Tom Savage: I am more nervous about doing the haka than playing Super Rugby - Iqraa news

Captain Tom Savage comes out of the tunnel to lead Moana Pasifika

Tom Savage emerges from the tunnel to lead Moana Pasifika - Getty Images/Phil Walter

Tom Savage is trying to explain a career trajectory that resembles something close to the 1990s TV Show Quantum Leap where the main character, Sam Beckett, starts each episode occupying a stranger’s body.

For eight years, it was perfectly normal as he made nearly 200 appearances for Gloucester in the second row. Then, as Savage says, it gets “a bit funky” as he swapped Kingsholm for Suntory Sungoliath in Japan and now the 35-year-old Londoner finds himself captaining Moana Pasifika, a team designed for players of Pacific Island heritage, in Super Rugby. “I am probably in as much disbelief as anyone that I’ve ended up here,” Savage says. “I still don’t really know how it all happened, but it is the coolest thing that ever happened to me.”

Savage is the only European player at Moana Pasifika but it is a mark of his popularity that he took over the captaincy from injured New Zealand flanker Ardie Savea in the defeat by the Chiefs last weekend. While much of the novelty of playing with and against All Blacks on a weekly basis has started to dissipate for Savage, who is in his second season at Moana, the prospect of performing the club’s cultural hakas, the Tau Moana and Fa’avae, still fills him with terror.

Credit: Instagram/ moanapasifika

“I’m more nervous about both of those than I am about any aspect of the game,” Savage says. “In this team, you’re either from the Pacific Islands, or you’ve been born and raised in New Zealand, and they have been doing it from day dot. My eldest is now five years old, and she’s already doing some form of haka at school.

“I think being a bit older now, I don’t get embarrassed. I’m prepared just to put the work in. I’m not going to be as good as those boys at it. If you watch me, I might be a beat or two out and I might get the odd action wrong, but just as long as I’m trying as hard as I can I don’t think anyone’s going to have any issues with that. It is awesome to be a part of, but it is incredibly surreal.”

To rewind slightly, Savage was picked up by Gloucester in 2011 while playing for Hartpury University. He loved playing for the Cherry and Whites and never envisioned representing another club but then there was a change of coaching staff and a new contract was slow in materialising in 2018. His agent then told him Suntory Sungoliath were in the market for a second row of his build, which led to some frantic Googling. A week later, he had signed.

Savage would spend four years in Japan, where both his children were born, although he never fully got to grips with the cultural differences. “I attacked the languages as hard as I possibly could,” he says. “I was by no means fluent, but I got to what I call cafe and supermarket Japanese. I could hold my own in a restaurant.
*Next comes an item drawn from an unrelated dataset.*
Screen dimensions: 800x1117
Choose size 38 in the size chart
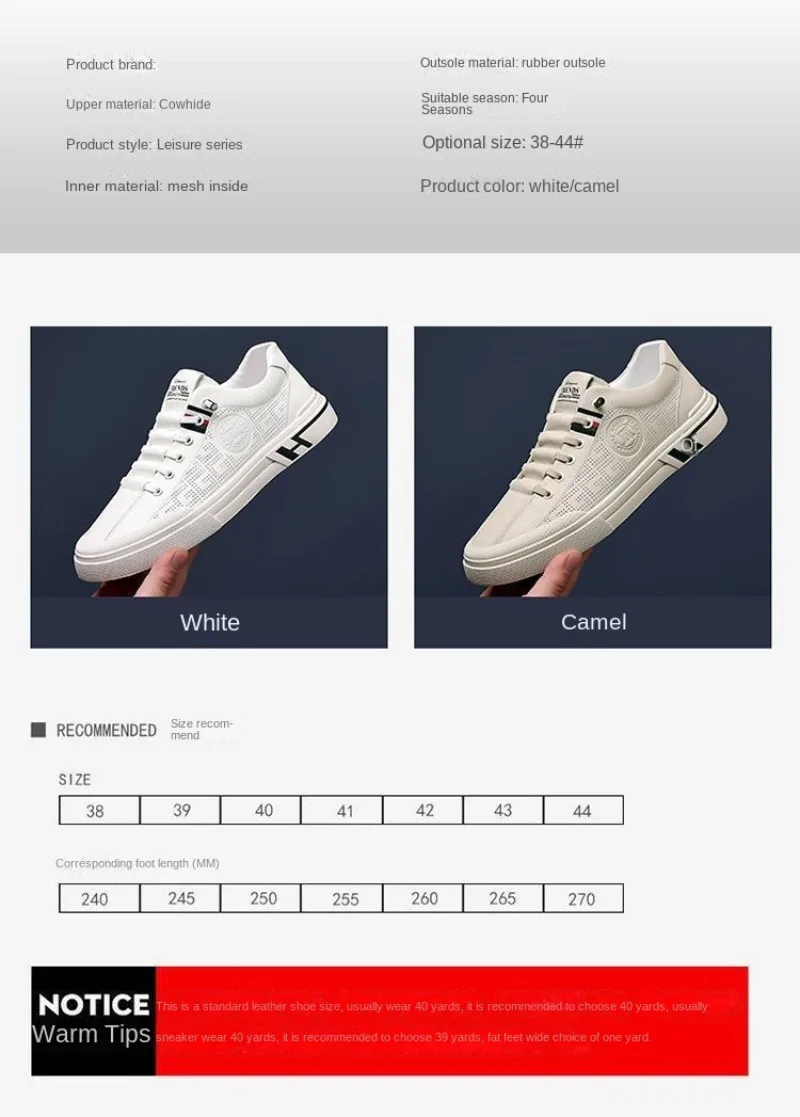click(99, 810)
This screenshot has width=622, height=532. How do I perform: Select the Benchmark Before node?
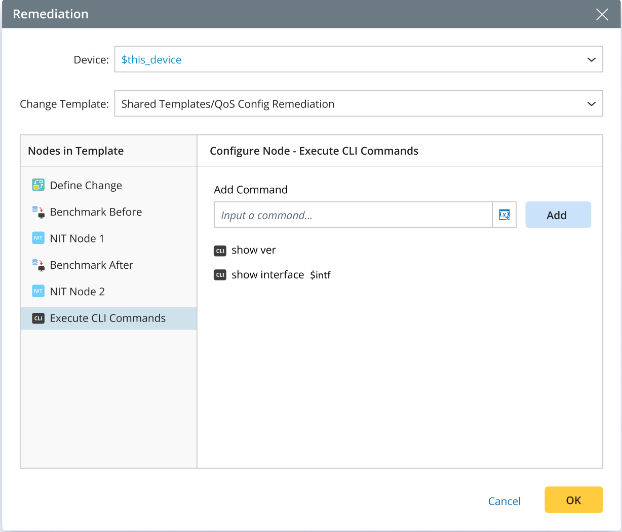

“I often say, with Japan, there’s foreign countries and then there’s foreign countries. Everything is so different there. A lot of it in a really good way. You can leave your wallet and phone on a table, walk away and it would still be there hours later. But then when my wife gave birth they don’t actually have pain relief in the hospitals. There’s not even gas and air, so my wife just breathed her way through it.”

Moana Pasifika's Savage calls the shots against Chiefs last week

Savage calls the shots for Moana Pasifika against Chiefs last week - Getty Images/Phil Walter

After four seasons, Savage was again looking for a new challenge and asked his agent if there was anything going in Super Rugby. “Like many people my age back home, I think I first fell in love with rugby watching Super Rugby on Saturday mornings,” Savage says.

The answer came back that Moana Pasifika, then in their second season, were interested and so Savage was packing his bags for Auckland. “They were having a bit of a changeover around the squad and staff and were trying to build their way up a little bit. They were looking for someone like myself, an experienced, professional guy in that lock space, and sort of my name fitted the bill. That’s how it all came about, really.

“The demographic of the team is a lot of Samoan and Tongan players, but there’s Fijians and guys from Cook Islands and Niue. And then there’s me. That is the make-up of the team. Tana Umaga, the head coach, is trying to build an identity that we are unapologetically Pacific Islanders.”

It did not take long for the team to accept Savage, so much so that the Tongan contingent have tried to claim him as “Tomasi”. “We work on our cultural roots on a daily basis,” Savage says. “These guys are playing for where they’re from, which is a super powerful thing, but, fundamentally, we are still a rugby team and anything that was new or different to me very much just became the norm after a week or two. I think anytime you join a rugby team the most important thing is that you buy into everything that is put in front of you and work your socks off. That’s what I did and will keep trying to do.”